Route 66, just to return to the premise of my trip, runs straight through Albuquerque, though it's debatable which is the better draw for tourists. Some of the filming locations for Breaking Bad are somewhat more salubrious.

At the point 66 becomes Albuquerque's Central Avenue, you drive for a good mile past endless RV dealerships. This, for those who know Breaking Bad, is highly ironic, given the pivotal plot role Walt White and Jesse Pinkman's RV plays in the series.

© Simon Poulter 2013
For almost 18 miles, Central Avenue/US 66 takes you past more RV dealers, tyre shops, low-end motels and a large number of society's rejects baking in the intense heat.

Eventually you drive through the district of Nob Hill, a once depressed area that has been revitalised by residents, local businesses and community organisations, with restaurants, art and culture on offer.
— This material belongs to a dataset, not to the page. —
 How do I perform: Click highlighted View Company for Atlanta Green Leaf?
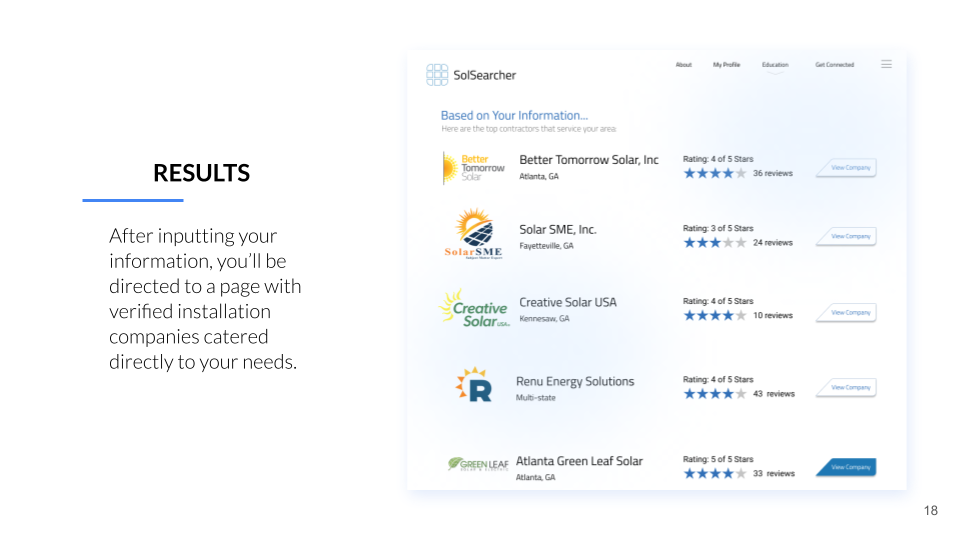coord(846,467)
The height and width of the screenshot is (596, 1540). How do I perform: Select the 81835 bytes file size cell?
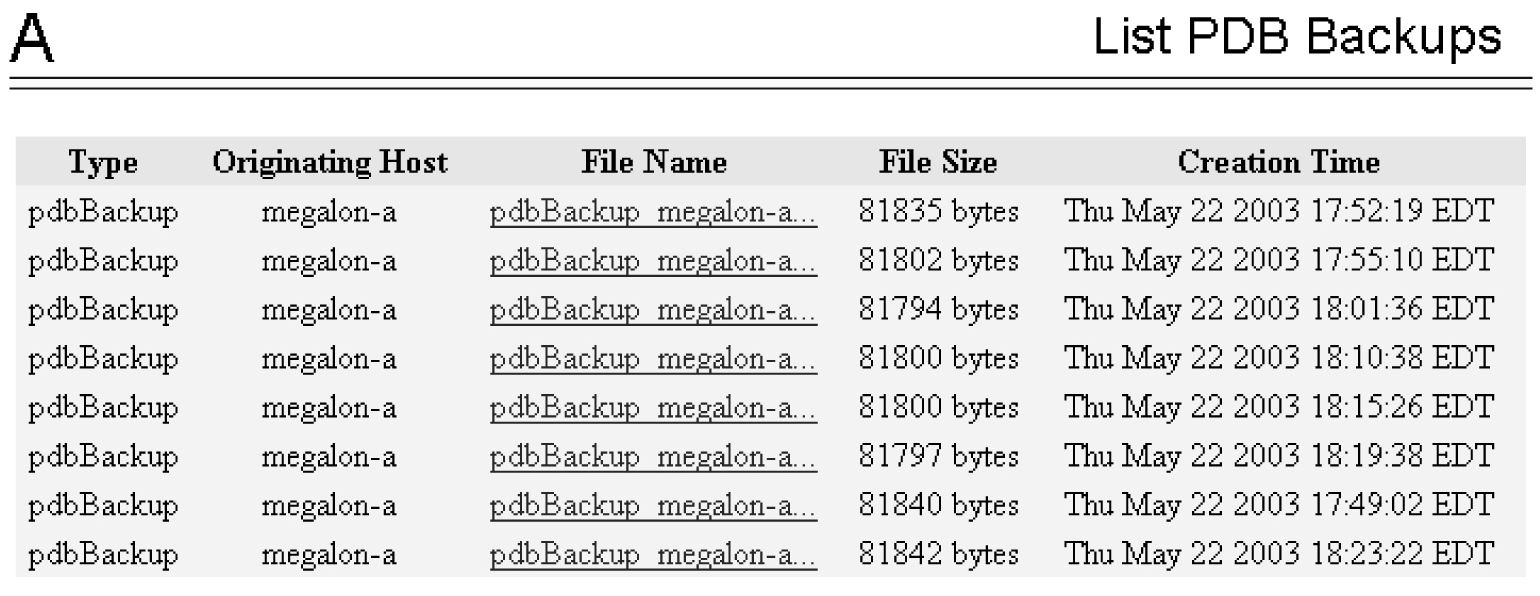[938, 212]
66 then continues, past the vast University of New Mexico campus, and into the Old Town of Albuquerque, where Route 66-themed diners and burger joints start to appear again.

The run through Albuquerque may not have been the most photogenic, or aesthetically rewarding, but there is a clear effort by the city to merchandise its importance as a key waypoint in the Root 66's journey west.

New Mexico doesn't have the same going for it as neighbouring Arizona, with the Grand Canyon being the daddy of all tourist attractions, quite frankly, anywhere, and what I've seen of it has been mostly semi-desert scrub. But you can see how the journey on Route 66 keeps evolving.

Out of Chicago and into Illinois it was lush, green farmland; Missouri - thick green forests; Oklahoma, Kansas and Texas - vast open prairies. In New Mexico, the scenery becomes more jagged, dryer and less hospitable, and as Route 66 enters Arizona, and you notice signs at rest stops warning the traveller to be on the look out for poisonous snakes and scorpions, it's clear that the long but final leg of the journey through the high desert to California is about to begin.